What T1 patched (doc 06)

G-LEGACY-NO-DISPOSITION-AUTHORITY input changed from "the ACTIVE_AUTHORITY load-bearing docs/sections (per the doc 00 registry; depends on G-ACTIVE-AUTHORITY-SCOPE)" to:

the ACTIVE_AUTHORITY load-bearing docs/sections as fixed by the SEALED approval envelope (exact reviewed revisions/hashes; depends on G-ACTIVE-AUTHORITY-APPROVAL-ENVELOPE / -HASH-MATCH / -REVISION-MATCH / G-ACTIVE-AUTHORITY-SCOPE) + sealed manifests + guard/package/order/rollback definitions.

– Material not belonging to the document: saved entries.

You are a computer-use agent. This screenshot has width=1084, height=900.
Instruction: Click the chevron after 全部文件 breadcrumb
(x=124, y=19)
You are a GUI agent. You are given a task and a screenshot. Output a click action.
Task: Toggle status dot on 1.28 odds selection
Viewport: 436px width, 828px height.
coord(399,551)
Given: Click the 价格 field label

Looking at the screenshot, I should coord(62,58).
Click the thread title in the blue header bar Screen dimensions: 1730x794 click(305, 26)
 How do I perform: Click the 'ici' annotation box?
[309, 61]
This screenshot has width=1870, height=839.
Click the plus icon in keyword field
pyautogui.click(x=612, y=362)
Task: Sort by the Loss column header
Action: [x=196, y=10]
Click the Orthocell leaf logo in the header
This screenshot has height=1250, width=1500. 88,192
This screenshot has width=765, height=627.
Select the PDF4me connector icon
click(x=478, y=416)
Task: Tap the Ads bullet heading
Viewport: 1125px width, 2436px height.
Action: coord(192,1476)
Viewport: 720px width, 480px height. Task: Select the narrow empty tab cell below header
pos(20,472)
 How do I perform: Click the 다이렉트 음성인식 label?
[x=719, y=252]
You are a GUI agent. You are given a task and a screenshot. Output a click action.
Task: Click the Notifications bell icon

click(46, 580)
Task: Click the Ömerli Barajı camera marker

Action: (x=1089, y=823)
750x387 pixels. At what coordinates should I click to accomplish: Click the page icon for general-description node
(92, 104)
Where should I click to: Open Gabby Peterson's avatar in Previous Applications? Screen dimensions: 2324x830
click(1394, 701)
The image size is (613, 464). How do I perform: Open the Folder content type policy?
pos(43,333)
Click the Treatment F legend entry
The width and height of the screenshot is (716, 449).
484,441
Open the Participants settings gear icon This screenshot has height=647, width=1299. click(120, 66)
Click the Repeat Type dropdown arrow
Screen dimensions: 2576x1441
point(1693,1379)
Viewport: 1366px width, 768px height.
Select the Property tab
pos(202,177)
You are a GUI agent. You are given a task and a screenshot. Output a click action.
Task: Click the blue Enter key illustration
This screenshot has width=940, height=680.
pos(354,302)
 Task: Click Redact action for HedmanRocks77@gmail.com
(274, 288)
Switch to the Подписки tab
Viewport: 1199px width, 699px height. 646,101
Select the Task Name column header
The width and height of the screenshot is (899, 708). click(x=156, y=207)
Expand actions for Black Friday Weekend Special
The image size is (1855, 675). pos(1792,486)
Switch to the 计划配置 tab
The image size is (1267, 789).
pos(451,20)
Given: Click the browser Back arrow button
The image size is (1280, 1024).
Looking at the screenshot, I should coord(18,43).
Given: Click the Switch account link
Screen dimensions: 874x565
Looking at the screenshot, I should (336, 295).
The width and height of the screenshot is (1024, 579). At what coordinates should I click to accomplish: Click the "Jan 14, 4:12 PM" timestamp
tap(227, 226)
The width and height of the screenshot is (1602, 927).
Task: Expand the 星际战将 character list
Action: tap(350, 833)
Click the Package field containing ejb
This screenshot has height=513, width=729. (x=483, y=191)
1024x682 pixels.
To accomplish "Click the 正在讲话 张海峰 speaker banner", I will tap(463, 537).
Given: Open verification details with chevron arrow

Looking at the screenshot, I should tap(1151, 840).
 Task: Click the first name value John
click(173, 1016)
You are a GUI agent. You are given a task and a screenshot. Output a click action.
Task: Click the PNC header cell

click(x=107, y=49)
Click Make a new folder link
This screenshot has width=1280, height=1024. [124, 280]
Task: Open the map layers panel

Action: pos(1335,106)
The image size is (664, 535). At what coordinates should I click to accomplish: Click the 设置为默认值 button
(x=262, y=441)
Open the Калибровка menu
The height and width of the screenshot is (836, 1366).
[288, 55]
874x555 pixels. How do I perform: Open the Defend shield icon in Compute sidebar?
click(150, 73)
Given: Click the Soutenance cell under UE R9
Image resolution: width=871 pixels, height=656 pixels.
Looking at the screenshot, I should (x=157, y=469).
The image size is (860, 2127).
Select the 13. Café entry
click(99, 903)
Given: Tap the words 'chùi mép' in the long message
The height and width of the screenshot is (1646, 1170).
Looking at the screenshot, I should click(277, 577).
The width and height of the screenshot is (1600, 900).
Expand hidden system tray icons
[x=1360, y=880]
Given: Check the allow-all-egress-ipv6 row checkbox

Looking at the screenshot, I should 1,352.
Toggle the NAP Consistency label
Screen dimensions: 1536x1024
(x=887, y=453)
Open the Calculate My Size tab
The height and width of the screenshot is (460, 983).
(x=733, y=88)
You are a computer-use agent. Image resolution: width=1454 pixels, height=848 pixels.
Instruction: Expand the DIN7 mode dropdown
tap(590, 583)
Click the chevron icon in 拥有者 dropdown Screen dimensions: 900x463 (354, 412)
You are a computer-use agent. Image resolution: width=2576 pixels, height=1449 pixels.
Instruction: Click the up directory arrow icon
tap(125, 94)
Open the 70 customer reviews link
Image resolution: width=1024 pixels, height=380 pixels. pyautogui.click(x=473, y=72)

Fenced SUPERSEDED_NON_AUTHORITY history (as listed in the envelope) is scanned separately and reported, never failed or consumed.

Its failure column now also fails when the approval envelope is absent/unsealed or any active doc/section revision/hash mismatches the sealed envelope ("a mutable-marker scope cannot bypass this guard post-approval").

So the guard's behavior is exactly Codex's spec:

• scans only ACTIVE_AUTHORITY content identified by the approved envelope;
• fails if the envelope is absent;
• fails if any active doc/section revision/hash mismatches;
• fails if an old disposition/STUB term appears in approved ACTIVE_AUTHORITY content;
• report-only for terms inside SUPERSEDED_NON_AUTHORITY sections included in the envelope as historical non-authority;
• fails if any package references superseded content (via G-NO-SUPERSEDED-CONSUMPTION, doc 05).

Guard-quality rule 8 (active-authority scope) is preserved; rule 9 (content-addressed authoring authority) makes the envelope binding mandatory for any text-scanning authoring guard.